◆ **Blok Teks**
_ _ _ _ _ _ _
Masyarakat Dayak Meratus di Pedalaman Kalsel Tutup Wisata, Cegah Penyebaran Covid-19
Masyarakat Dayak Meratus di pedalaman Kalimantan Selatan sudah waspada terhadap penyebaran penyakit Covid-19. Mereka pun mengantisipasi agar penyakit tersebut tidak sampai menjangkiti warga yang tinggal di pedalaman.
Oleh
JUMARTO YULIANUS
·3 menit baca
BANJARMASIN, KOMPAS — Masyarakat Dayak Meratus di pedalaman Kalimantan Selatan sudah waspada terhadap penyebaran penyakit Covid-19 yang disebabkan virus SARS-CoV-2 atau korona baru. Mereka pun mengantisipasi agar penyakit tersebut tidak sampai menjangkiti warga yang tinggal di pedalaman.
_ _ _ _ _ _ _
Kumpulan entri data:
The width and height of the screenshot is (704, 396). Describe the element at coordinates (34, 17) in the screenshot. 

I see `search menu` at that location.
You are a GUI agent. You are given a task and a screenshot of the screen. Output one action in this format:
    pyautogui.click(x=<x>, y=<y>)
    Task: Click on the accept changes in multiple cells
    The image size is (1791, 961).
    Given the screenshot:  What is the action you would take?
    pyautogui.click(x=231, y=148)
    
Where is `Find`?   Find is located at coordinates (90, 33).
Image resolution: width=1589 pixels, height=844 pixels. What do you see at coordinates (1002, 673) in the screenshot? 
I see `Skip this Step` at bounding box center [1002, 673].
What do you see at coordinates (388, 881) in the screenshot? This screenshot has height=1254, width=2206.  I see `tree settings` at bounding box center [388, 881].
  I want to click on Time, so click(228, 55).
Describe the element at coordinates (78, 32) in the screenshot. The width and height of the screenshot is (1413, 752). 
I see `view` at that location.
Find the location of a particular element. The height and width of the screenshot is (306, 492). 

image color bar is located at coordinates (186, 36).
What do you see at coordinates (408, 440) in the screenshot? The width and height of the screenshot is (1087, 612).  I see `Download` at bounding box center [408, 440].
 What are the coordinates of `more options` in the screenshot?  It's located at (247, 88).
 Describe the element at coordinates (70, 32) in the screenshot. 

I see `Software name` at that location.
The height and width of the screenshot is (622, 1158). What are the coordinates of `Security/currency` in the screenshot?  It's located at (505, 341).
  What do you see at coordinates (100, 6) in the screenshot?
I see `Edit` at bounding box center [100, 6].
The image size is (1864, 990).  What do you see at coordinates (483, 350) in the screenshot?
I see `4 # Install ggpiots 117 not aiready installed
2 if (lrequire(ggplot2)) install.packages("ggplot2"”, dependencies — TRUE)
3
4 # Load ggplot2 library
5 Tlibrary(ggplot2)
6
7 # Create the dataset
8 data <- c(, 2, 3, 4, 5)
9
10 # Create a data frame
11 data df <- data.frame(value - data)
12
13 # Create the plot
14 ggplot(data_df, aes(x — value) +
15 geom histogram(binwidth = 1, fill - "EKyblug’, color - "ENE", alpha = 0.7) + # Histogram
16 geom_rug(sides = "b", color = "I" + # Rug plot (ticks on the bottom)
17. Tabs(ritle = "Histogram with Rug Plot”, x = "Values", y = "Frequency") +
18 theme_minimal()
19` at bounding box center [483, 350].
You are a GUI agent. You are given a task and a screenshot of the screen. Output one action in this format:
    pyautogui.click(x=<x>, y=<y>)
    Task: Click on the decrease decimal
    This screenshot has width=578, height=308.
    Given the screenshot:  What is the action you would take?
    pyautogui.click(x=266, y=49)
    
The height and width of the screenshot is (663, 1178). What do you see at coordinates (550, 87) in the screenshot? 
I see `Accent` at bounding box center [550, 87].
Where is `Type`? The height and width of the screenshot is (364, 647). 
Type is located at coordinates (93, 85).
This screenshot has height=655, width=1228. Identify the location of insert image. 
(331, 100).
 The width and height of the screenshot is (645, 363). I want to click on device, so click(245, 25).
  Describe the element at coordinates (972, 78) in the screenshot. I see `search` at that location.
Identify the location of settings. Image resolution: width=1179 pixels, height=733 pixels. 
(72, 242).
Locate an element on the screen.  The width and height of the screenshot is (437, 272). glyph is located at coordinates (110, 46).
_ _ _ _ _ _ _
Menurut teks tentang masyarakat Dayak Meratus, virus apa yang menyebabkan penyakit Covid-19? Catatan tersebut merupakan bahan tersendiri yang terpisah dari teks.

◆ **Hasil Pengerjaan**
Virus SARS-CoV-2 atau korona baru.